Assignment -
After locating the line with "manage (111, 108)", reproduce it and all following lines of the listing below exactly, stopping only at the final line.
Entries shown Block Start
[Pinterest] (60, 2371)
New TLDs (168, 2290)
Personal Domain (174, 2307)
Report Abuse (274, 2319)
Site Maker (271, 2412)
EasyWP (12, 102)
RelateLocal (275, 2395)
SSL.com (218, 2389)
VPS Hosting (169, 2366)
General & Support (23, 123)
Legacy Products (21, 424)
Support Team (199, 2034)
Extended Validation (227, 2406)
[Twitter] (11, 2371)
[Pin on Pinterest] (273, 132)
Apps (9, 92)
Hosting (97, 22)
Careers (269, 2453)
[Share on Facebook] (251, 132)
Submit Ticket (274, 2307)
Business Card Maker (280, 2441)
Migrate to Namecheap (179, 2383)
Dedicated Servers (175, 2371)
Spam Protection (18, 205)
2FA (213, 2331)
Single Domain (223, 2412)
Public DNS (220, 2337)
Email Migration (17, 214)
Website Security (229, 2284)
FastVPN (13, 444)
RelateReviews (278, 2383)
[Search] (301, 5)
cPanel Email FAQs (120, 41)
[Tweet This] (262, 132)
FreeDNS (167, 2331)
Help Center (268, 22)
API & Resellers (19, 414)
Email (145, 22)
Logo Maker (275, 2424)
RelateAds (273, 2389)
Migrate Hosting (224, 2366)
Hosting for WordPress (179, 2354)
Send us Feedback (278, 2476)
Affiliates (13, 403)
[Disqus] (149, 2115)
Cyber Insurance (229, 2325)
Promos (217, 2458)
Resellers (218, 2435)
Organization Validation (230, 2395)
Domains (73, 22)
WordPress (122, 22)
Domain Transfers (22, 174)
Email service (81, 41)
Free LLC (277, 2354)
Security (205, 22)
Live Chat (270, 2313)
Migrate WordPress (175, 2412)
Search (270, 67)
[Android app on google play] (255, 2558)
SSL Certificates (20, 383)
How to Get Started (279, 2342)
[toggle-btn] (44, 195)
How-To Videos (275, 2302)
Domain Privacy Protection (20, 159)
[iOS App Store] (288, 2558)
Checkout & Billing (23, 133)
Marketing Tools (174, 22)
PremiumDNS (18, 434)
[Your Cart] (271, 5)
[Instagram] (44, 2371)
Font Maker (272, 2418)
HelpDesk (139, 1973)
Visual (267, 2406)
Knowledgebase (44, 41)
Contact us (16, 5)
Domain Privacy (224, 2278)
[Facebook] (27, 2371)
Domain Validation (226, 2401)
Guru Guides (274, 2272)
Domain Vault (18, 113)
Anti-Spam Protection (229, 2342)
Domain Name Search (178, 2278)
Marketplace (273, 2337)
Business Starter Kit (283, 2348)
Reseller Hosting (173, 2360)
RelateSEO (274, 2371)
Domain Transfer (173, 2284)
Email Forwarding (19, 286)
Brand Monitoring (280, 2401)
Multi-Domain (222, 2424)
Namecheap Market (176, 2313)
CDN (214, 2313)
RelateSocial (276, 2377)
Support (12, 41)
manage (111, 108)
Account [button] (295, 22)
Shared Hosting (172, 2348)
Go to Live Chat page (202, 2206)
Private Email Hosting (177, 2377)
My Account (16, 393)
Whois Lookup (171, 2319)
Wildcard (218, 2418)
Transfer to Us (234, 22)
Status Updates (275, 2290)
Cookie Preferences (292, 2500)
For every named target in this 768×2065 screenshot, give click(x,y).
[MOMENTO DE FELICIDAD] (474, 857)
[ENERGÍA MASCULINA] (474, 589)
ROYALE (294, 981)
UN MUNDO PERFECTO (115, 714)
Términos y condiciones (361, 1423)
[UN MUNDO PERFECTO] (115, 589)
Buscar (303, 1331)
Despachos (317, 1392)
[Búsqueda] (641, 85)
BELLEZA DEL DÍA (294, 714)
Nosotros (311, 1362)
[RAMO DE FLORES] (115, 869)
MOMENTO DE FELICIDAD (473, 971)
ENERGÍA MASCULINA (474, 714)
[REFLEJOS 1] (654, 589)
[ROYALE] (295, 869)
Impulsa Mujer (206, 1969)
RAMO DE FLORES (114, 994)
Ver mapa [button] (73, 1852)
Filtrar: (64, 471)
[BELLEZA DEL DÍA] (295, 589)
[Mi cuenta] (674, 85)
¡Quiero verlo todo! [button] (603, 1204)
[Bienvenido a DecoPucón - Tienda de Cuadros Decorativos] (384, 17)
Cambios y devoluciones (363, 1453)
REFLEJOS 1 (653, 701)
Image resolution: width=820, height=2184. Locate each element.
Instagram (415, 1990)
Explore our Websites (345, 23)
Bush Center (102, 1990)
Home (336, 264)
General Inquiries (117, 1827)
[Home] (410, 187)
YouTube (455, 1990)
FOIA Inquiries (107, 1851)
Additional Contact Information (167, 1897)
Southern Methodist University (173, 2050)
Entries shown Block End
Answer box -
manage (111, 108)
Account [button] (295, 22)
Shared Hosting (172, 2348)
Go to Live Chat page (202, 2206)
Private Email Hosting (177, 2377)
My Account (16, 393)
Whois Lookup (171, 2319)
Wildcard (218, 2418)
Transfer to Us (234, 22)
Status Updates (275, 2290)
Cookie Preferences (292, 2500)
For every named target in this 768×2065 screenshot, give click(x,y).
[MOMENTO DE FELICIDAD] (474, 857)
[ENERGÍA MASCULINA] (474, 589)
ROYALE (294, 981)
UN MUNDO PERFECTO (115, 714)
Términos y condiciones (361, 1423)
[UN MUNDO PERFECTO] (115, 589)
Buscar (303, 1331)
Despachos (317, 1392)
[Búsqueda] (641, 85)
BELLEZA DEL DÍA (294, 714)
Nosotros (311, 1362)
[RAMO DE FLORES] (115, 869)
MOMENTO DE FELICIDAD (473, 971)
ENERGÍA MASCULINA (474, 714)
[REFLEJOS 1] (654, 589)
[ROYALE] (295, 869)
Impulsa Mujer (206, 1969)
RAMO DE FLORES (114, 994)
Ver mapa [button] (73, 1852)
Filtrar: (64, 471)
[BELLEZA DEL DÍA] (295, 589)
[Mi cuenta] (674, 85)
¡Quiero verlo todo! [button] (603, 1204)
[Bienvenido a DecoPucón - Tienda de Cuadros Decorativos] (384, 17)
Cambios y devoluciones (363, 1453)
REFLEJOS 1 (653, 701)
Image resolution: width=820, height=2184. Locate each element.
Instagram (415, 1990)
Explore our Websites (345, 23)
Bush Center (102, 1990)
Home (336, 264)
General Inquiries (117, 1827)
[Home] (410, 187)
YouTube (455, 1990)
FOIA Inquiries (107, 1851)
Additional Contact Information (167, 1897)
Southern Methodist University (173, 2050)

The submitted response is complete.